Herança digital: Bens virtuais podem ser considerados patrimônio após a morte?

A inteligência artificial tem levantado uma série de debates recentes sobre o seu uso, principalmente após o Conar – Conselho Nacional de Autorregulamentação Publicitária – abrir uma representação ética contra a campanha da Volkswagen que utilizou IA para recriar a cantora Elis Regina, morta em 1982, ato que mesmo com a autorização da família gerou polêmica sobre o uso da imagem de pessoas falecidas para propagandas.

Vários cantores já se manifestaram contra o uso da tecnologia, como a cantora Madonna que alterou seu testamento para proibir o uso de hologramas com sua imagem após a morte, o mesmo que a atriz Whoopi Goldberg também deixou registrado.

Mas afinal, pessoas públicas têm direito à sua imagem mesmo após a morte?

Bens digitais constam legalmente como patrimônio?

De acordo com o advogado e Sócio Diretor da Nelson Wilians Advogados, Sérgio Vieira, a legislação acerca do assunto ainda é bastante escassa, no entanto, existem mecanismos legais que podem ser usados para bens digitais.

A Constituição brasileira garante o direito à herança como fundamental da pessoa humana, mas com as recentes mudanças tecnológicas atribuiu-se valor a bens virtuais, tornando-os, naturalmente, patrimônio do indivíduo”.
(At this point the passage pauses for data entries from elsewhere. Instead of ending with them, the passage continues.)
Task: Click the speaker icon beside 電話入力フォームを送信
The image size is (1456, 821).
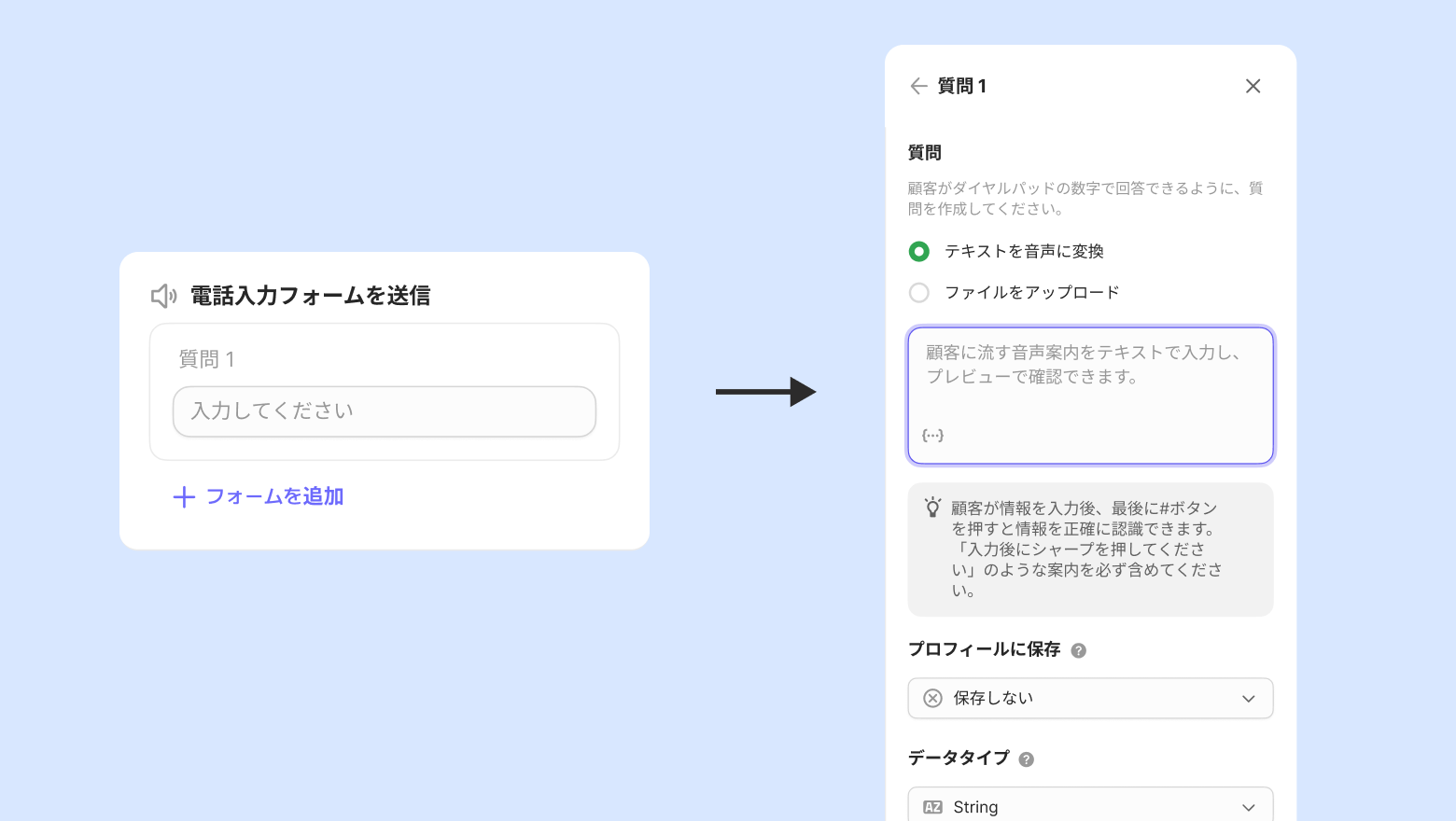Action: click(164, 296)
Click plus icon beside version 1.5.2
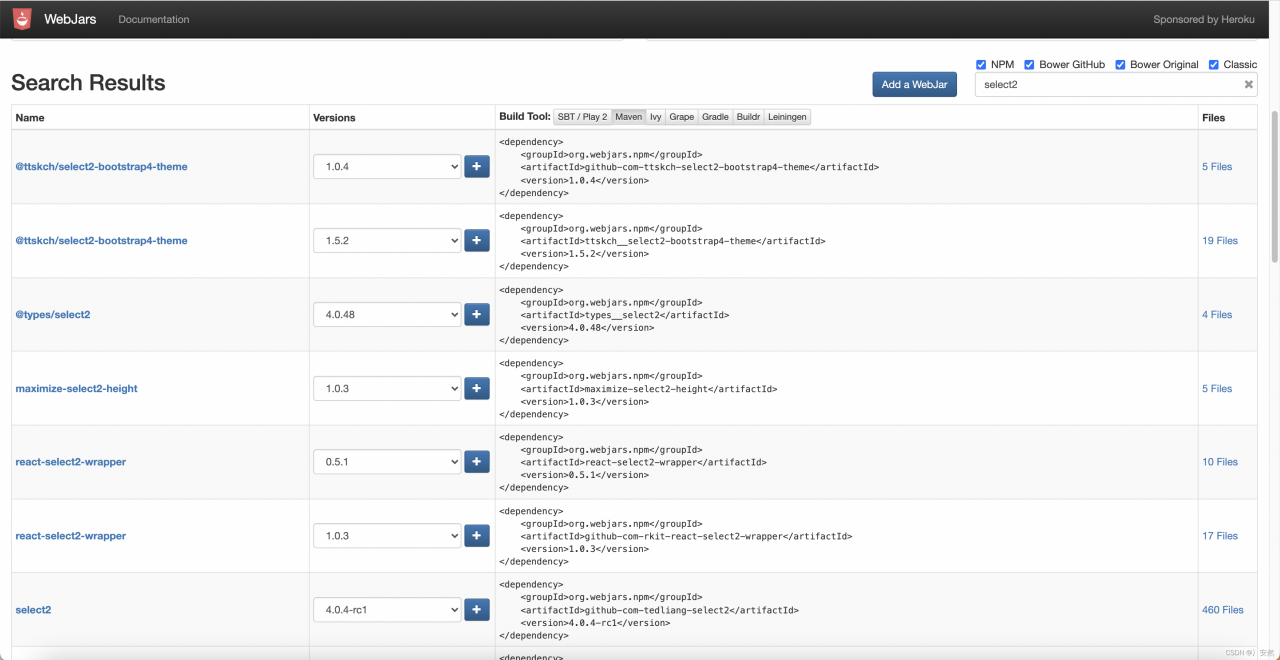This screenshot has width=1280, height=660. coord(476,240)
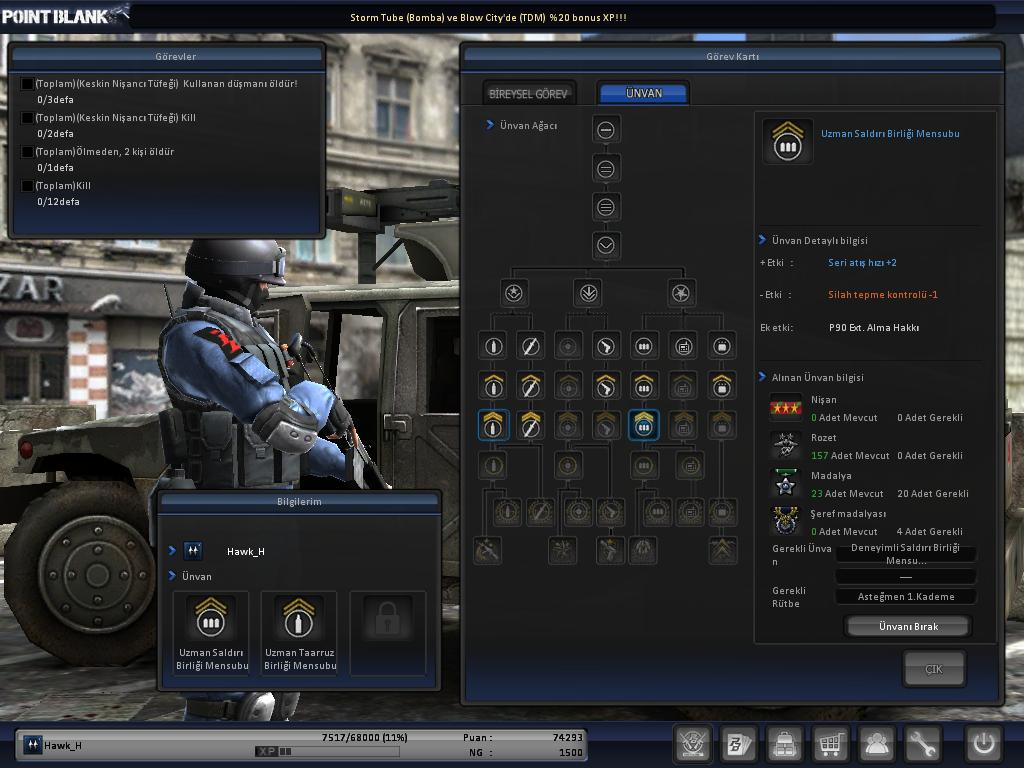Toggle the checkbox for 'Ölmeden, 2 kişi öldür' mission
The width and height of the screenshot is (1024, 768).
(x=27, y=152)
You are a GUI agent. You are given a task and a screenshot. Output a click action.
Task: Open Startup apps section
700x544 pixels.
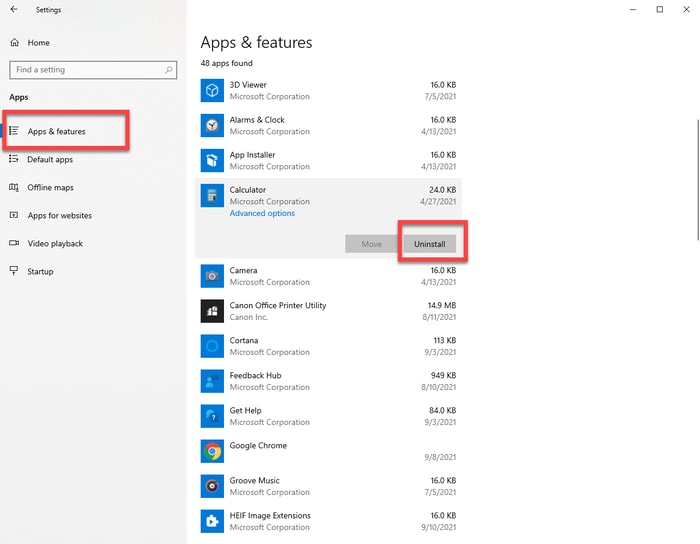point(40,271)
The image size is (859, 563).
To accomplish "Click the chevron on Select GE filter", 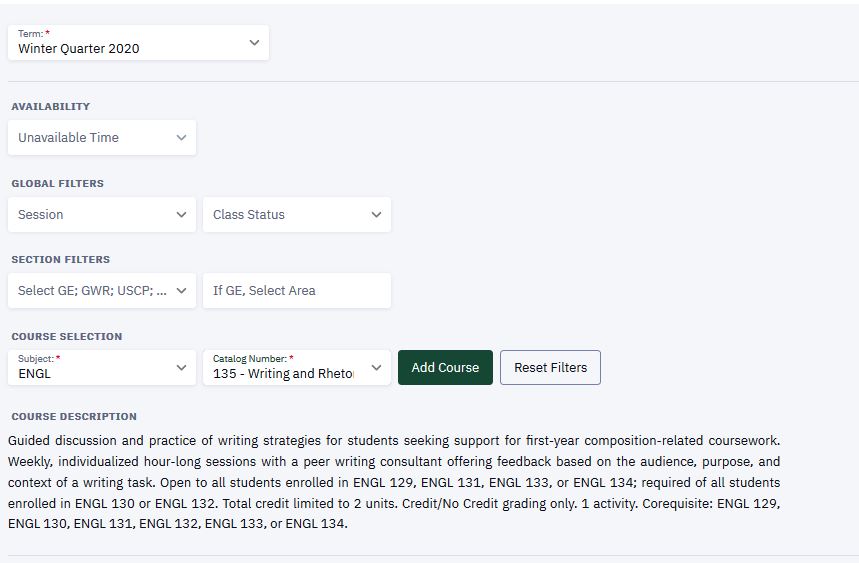I will click(181, 291).
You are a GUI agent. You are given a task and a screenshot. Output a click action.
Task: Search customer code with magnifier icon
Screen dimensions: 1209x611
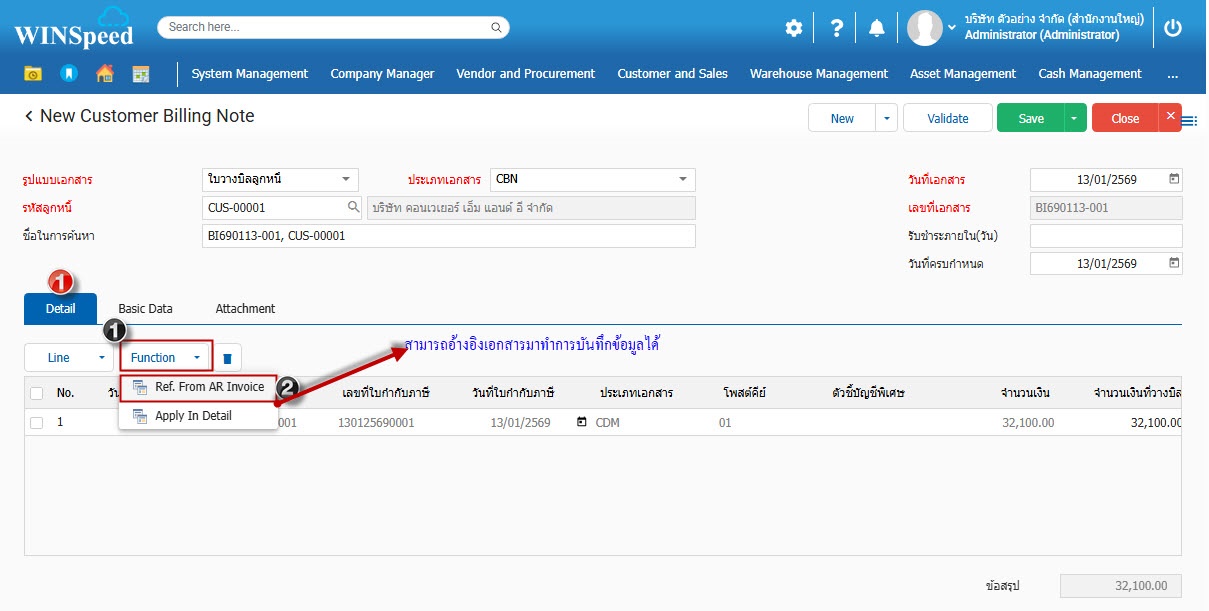coord(353,208)
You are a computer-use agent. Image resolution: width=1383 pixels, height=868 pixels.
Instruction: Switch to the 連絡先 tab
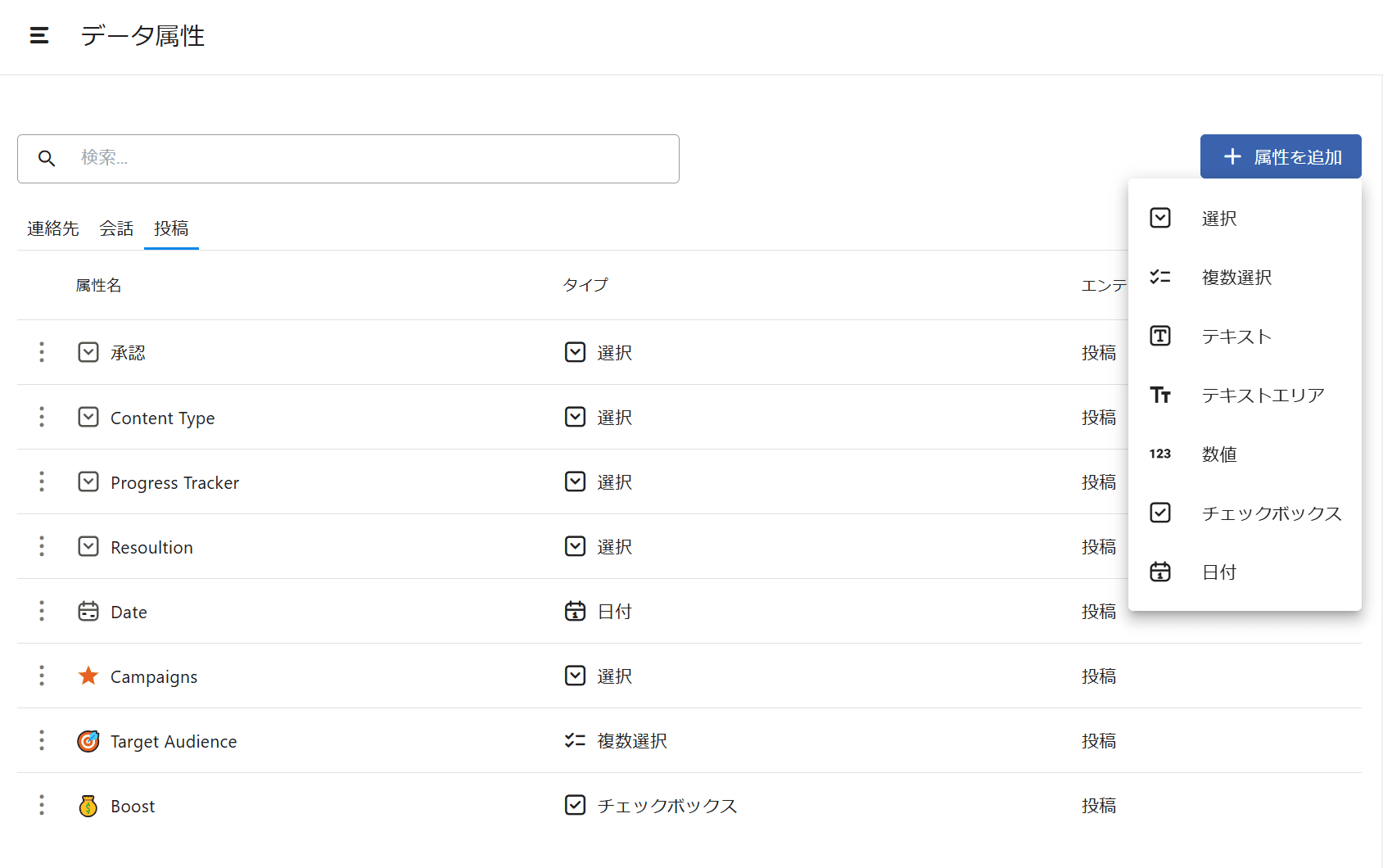pos(53,228)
De acordo com o enunciado 687 publicado pelo Conselho da Justiça Federal após a IX Jornada de Direito Civil realizada em 2022, o patrimônio digital integra o espólio de bens na sucessão legítima do titular falecido, mas como não há definição específica há abertura para que o testamento ou codicilo para especificar o que será feito com esse tipo de bem após a morte” Explica Sérgio Vieira.